▶ [Given request] Select every line of the records that contains the string "pyautogui", and copy each one out. Case counts.

▶ [Data provided]

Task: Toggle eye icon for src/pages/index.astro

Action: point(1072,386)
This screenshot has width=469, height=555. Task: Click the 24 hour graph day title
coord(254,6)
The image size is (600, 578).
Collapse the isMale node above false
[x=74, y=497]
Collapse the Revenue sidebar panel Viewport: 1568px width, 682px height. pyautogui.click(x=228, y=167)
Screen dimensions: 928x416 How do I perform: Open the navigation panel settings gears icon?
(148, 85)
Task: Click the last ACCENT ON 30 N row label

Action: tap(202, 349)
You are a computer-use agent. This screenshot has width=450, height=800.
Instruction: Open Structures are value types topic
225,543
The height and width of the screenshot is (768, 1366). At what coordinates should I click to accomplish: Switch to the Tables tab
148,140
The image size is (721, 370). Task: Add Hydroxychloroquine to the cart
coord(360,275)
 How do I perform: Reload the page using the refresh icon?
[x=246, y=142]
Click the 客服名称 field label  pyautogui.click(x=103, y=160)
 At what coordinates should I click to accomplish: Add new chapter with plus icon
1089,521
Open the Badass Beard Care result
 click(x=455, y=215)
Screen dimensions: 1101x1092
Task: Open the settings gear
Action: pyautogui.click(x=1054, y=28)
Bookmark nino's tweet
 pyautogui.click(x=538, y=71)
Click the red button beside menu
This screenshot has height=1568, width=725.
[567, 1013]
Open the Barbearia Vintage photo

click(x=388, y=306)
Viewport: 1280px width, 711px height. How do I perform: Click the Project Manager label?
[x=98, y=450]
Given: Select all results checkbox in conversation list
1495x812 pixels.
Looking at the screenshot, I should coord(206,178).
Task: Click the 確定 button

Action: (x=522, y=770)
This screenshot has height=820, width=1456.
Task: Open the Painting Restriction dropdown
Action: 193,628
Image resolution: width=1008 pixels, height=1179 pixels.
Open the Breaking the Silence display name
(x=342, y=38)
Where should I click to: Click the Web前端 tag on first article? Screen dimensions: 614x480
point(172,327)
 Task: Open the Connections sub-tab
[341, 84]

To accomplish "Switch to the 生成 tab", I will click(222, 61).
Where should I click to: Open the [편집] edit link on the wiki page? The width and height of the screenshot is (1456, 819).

▶ [Exercise answer]
Collapse the Revenue sidebar panel Viewport: 1568px width, 682px height. pyautogui.click(x=228, y=167)
Click the 客服名称 field label  pyautogui.click(x=103, y=160)
Action: pyautogui.click(x=1054, y=28)
 pyautogui.click(x=538, y=71)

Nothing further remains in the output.